Russia has also not escaped notice in the upper reaches of the Chinese government. In the first place, the Russian Far East offers the most convenient valve for letting off some of the pressure of China's growing population. Secondly, the Russian Far East has long been a bone of contention between China and Russia, meaning that Russia can expect Beijing to attempt to encourage its wave of expansion via Chinese migrants to the north as well as to the south.

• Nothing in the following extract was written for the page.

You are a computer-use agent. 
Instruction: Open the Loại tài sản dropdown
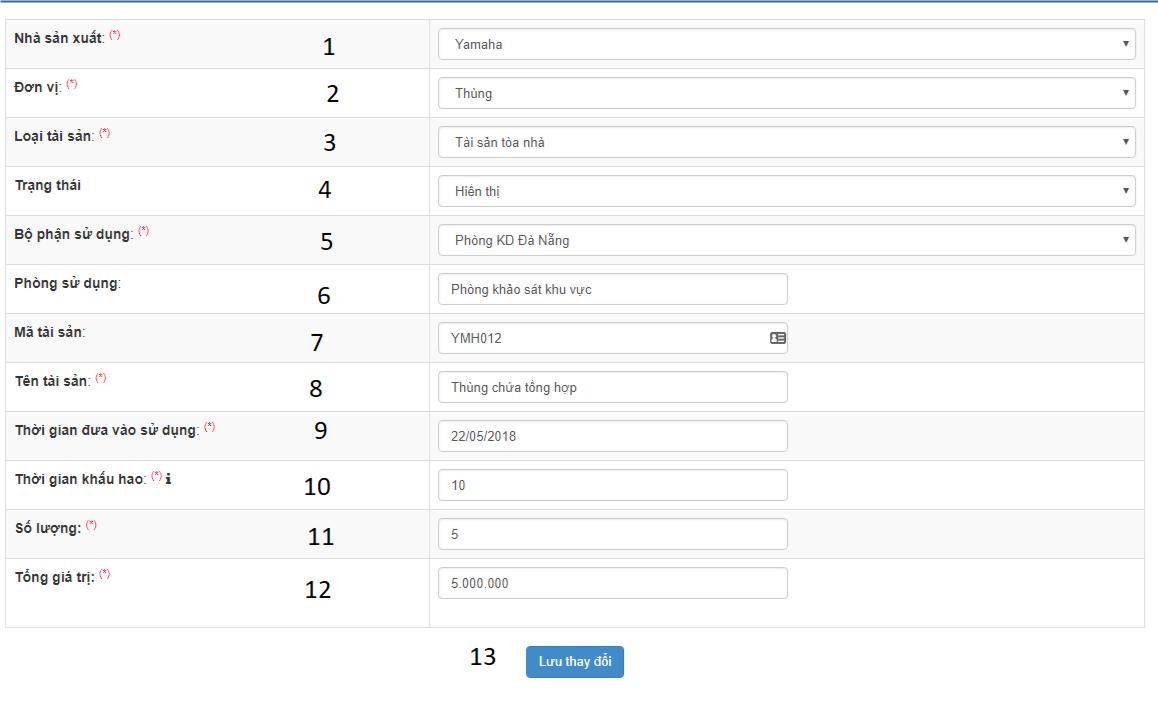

The road to Russia will not be easy. According to official statistics, there are currently around 200,000 migrants from China's border provinces employed on legal work visas in the Russian Far East. However, experts maintain that this number represents only 20% of the ethnic Chinese living in the region, and the Russian authorities are keen to crack down on illegal immigration from China. In order to strengthen the Chinese presence in Russia, Beijing will have to find a way to legalize the export of its labor force to the country, a problem that promises to keep Russian and Chinese officials busy for some time to come.
Meanwhile, however, the Chinese are moving forward with the plan to increase their global presence in a literal sense - by sheer force of numbers. With the decision to undertake the export of its own citizens to work outside its borders, China is on its way to building a formidable and influential network of military bases that spans the globe, using its own people as weapons.